Data for this task
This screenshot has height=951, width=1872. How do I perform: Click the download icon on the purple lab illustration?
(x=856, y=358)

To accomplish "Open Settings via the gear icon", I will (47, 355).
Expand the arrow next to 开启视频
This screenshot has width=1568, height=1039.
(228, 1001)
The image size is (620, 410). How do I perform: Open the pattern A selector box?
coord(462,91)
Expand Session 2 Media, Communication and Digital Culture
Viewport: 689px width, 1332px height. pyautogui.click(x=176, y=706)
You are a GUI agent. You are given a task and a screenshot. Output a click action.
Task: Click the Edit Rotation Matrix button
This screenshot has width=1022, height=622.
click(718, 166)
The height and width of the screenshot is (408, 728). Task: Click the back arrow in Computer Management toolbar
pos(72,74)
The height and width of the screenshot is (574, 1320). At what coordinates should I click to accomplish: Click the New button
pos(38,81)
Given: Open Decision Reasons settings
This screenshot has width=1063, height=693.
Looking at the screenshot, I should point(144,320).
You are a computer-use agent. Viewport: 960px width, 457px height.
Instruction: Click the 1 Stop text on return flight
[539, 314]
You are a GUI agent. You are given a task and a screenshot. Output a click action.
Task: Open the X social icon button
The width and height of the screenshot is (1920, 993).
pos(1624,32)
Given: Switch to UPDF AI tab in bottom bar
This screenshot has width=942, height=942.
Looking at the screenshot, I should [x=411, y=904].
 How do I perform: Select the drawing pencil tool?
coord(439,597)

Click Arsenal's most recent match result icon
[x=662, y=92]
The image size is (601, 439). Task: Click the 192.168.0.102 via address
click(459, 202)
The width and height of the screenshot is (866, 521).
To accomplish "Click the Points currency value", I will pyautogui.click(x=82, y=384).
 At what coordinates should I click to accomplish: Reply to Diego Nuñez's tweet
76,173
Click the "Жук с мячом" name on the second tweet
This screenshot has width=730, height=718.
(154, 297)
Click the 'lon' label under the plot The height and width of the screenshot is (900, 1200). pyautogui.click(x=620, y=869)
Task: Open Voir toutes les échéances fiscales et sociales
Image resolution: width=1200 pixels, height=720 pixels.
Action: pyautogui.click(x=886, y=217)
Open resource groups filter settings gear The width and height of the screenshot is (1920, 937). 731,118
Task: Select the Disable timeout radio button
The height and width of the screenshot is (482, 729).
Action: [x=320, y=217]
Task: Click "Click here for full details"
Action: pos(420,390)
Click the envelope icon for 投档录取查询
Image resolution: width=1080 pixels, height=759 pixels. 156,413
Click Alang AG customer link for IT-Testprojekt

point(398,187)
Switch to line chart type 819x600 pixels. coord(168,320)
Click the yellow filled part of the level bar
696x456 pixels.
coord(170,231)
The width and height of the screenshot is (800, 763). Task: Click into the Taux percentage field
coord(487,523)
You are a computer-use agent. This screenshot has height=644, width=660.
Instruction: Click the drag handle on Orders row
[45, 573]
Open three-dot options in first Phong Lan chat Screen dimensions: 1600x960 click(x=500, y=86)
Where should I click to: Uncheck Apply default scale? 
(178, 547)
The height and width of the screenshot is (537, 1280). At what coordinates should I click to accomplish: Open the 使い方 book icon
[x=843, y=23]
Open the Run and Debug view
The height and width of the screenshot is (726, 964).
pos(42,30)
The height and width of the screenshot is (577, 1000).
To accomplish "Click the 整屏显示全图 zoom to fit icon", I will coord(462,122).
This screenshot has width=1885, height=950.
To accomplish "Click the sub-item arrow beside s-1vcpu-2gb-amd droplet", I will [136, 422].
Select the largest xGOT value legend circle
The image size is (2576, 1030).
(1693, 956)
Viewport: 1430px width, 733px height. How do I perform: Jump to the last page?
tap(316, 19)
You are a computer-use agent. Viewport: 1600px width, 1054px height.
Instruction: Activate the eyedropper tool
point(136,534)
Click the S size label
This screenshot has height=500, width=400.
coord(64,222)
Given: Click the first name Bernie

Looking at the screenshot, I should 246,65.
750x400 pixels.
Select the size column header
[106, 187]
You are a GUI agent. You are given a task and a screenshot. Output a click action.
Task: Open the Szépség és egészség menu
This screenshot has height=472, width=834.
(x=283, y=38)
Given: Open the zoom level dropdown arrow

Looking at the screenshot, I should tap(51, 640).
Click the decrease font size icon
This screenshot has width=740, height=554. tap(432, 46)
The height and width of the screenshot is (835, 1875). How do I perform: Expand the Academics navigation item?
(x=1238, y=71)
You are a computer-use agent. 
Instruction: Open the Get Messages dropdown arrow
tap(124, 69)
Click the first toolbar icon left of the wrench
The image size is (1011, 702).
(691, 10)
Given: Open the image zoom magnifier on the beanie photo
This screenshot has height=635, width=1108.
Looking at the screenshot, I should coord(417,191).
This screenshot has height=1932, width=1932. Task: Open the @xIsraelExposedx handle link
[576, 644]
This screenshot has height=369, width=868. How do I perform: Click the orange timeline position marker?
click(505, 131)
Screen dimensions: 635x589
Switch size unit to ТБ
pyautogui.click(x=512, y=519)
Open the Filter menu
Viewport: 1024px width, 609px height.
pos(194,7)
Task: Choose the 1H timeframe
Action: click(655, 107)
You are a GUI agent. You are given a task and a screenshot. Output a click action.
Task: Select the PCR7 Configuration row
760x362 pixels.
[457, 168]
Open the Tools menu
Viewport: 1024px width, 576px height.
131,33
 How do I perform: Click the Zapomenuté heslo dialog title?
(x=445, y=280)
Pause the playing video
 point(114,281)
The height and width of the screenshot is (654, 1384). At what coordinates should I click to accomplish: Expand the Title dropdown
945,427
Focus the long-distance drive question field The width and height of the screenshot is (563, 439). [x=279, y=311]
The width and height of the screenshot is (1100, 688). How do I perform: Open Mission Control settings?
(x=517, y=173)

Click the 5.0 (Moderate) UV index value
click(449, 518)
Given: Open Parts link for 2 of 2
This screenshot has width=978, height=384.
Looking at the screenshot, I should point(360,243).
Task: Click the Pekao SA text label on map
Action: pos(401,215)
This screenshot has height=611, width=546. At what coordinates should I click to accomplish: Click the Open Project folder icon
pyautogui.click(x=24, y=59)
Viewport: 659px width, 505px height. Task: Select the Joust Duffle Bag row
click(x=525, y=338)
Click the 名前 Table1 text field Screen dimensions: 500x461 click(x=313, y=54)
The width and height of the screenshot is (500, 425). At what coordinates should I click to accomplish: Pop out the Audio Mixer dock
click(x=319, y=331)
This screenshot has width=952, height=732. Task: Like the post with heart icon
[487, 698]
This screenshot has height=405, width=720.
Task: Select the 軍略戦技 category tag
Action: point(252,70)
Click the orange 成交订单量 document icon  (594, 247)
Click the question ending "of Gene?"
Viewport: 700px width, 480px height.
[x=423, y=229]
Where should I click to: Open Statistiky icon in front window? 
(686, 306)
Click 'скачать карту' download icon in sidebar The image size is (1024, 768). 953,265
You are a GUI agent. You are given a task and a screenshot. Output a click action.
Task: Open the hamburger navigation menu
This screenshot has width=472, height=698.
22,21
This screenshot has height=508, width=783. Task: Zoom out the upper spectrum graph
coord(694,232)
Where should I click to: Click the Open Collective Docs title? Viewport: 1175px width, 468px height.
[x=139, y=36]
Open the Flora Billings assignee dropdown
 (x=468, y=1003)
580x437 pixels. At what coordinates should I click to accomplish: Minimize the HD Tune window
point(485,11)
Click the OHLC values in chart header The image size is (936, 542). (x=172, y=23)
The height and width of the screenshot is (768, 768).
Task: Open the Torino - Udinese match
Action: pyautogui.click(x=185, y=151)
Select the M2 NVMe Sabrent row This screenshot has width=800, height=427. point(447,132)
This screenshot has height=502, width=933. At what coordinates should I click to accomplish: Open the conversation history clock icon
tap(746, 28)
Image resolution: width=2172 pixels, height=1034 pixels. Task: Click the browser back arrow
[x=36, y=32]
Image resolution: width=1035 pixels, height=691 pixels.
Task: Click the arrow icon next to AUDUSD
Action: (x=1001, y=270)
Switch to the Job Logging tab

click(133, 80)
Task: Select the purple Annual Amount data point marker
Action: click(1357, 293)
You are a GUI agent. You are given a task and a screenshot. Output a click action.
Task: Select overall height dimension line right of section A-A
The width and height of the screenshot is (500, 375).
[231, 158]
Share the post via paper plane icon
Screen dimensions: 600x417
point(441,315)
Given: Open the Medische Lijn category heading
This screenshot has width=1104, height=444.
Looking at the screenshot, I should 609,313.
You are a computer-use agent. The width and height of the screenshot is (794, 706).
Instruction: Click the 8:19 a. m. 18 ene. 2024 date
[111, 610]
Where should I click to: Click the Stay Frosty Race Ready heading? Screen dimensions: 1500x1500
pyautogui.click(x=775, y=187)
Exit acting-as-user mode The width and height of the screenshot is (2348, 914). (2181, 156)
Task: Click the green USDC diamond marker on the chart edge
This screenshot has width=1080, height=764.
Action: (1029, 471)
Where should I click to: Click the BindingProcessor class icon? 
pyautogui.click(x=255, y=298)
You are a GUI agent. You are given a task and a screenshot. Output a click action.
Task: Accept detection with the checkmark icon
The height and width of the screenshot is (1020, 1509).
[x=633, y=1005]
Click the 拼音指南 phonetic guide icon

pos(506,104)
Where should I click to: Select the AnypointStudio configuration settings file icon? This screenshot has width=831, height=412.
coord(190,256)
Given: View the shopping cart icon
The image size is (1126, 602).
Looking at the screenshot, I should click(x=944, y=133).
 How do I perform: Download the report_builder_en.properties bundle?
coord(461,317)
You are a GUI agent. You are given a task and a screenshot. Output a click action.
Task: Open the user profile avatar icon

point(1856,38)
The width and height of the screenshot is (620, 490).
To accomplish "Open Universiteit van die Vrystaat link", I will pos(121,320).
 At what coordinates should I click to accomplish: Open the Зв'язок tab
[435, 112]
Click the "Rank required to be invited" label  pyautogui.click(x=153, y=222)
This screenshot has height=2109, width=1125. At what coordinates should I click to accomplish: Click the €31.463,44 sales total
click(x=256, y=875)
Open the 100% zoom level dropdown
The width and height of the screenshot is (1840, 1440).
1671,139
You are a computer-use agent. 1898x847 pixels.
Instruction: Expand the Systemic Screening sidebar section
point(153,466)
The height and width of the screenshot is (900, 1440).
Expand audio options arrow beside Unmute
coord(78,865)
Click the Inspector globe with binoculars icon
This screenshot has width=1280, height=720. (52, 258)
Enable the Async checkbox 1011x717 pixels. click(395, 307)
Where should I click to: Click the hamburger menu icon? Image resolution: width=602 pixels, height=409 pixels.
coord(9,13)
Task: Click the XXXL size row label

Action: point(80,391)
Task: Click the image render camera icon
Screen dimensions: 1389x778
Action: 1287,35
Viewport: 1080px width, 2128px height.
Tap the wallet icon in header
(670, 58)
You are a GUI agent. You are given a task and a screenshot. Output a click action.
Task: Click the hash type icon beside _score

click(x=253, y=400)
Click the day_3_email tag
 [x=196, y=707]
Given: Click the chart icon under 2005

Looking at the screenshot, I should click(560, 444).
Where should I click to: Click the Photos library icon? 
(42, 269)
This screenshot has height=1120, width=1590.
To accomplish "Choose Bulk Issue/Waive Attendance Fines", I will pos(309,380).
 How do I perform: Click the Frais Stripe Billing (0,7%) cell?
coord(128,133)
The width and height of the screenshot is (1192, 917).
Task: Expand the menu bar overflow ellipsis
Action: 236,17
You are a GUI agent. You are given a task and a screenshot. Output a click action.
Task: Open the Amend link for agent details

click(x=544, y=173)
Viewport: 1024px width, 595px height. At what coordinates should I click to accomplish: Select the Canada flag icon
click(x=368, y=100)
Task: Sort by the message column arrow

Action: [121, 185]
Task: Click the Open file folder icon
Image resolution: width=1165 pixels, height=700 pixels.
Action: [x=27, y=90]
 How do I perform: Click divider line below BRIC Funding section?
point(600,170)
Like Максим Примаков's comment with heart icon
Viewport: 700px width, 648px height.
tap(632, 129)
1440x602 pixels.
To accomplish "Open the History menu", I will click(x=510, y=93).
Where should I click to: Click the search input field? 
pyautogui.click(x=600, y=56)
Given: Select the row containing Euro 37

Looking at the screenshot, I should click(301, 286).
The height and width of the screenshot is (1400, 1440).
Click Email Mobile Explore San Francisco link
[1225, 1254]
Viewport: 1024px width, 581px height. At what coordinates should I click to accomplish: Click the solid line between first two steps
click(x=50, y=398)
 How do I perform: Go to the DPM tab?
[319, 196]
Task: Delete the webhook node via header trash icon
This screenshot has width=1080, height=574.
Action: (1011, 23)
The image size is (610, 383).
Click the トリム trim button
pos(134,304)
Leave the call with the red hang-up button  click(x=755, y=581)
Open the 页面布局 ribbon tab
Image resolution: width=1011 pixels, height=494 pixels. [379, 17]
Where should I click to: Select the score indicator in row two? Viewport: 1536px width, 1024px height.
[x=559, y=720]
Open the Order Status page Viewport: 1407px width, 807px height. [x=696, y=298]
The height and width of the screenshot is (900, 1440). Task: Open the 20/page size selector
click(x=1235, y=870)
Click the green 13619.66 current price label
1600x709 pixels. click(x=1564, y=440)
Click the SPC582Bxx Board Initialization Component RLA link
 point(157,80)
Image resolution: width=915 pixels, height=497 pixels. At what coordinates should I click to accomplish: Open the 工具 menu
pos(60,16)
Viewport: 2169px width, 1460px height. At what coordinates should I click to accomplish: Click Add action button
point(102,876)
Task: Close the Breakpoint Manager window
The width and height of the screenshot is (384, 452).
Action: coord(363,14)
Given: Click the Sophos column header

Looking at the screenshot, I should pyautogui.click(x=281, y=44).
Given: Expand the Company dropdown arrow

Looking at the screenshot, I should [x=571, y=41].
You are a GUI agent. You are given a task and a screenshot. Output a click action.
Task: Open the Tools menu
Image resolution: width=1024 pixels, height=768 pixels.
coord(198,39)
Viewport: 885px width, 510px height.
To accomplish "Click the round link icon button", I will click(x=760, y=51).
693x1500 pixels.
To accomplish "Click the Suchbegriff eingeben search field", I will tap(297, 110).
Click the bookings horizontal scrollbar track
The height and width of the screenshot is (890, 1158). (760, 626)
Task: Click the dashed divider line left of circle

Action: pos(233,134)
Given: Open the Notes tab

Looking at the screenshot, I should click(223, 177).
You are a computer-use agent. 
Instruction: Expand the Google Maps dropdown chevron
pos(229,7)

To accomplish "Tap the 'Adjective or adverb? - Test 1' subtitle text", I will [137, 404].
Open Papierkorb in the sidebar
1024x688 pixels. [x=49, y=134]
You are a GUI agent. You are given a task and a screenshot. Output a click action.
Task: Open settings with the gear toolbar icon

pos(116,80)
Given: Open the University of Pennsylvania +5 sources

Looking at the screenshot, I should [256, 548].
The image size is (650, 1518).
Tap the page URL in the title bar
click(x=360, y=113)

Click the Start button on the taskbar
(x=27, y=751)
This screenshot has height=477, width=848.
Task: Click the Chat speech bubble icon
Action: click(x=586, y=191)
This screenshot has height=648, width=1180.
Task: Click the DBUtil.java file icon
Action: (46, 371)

Problem requirements
Look through the entries above and quote exactly the lines from the line with "Click Arsenal's most recent match result icon" to the line with "Task: Select the Disable timeout radio button", counting both of those lines.

Final answer
Click Arsenal's most recent match result icon
[x=662, y=92]
The image size is (601, 439). Task: Click the 192.168.0.102 via address
click(459, 202)
The width and height of the screenshot is (866, 521).
To accomplish "Click the Points currency value", I will pyautogui.click(x=82, y=384).
 At what coordinates should I click to accomplish: Reply to Diego Nuñez's tweet
76,173
Click the "Жук с мячом" name on the second tweet
This screenshot has width=730, height=718.
(154, 297)
Click the 'lon' label under the plot The height and width of the screenshot is (900, 1200). pyautogui.click(x=620, y=869)
Task: Open Voir toutes les échéances fiscales et sociales
Image resolution: width=1200 pixels, height=720 pixels.
Action: pyautogui.click(x=886, y=217)
Open resource groups filter settings gear The width and height of the screenshot is (1920, 937). 731,118
Task: Select the Disable timeout radio button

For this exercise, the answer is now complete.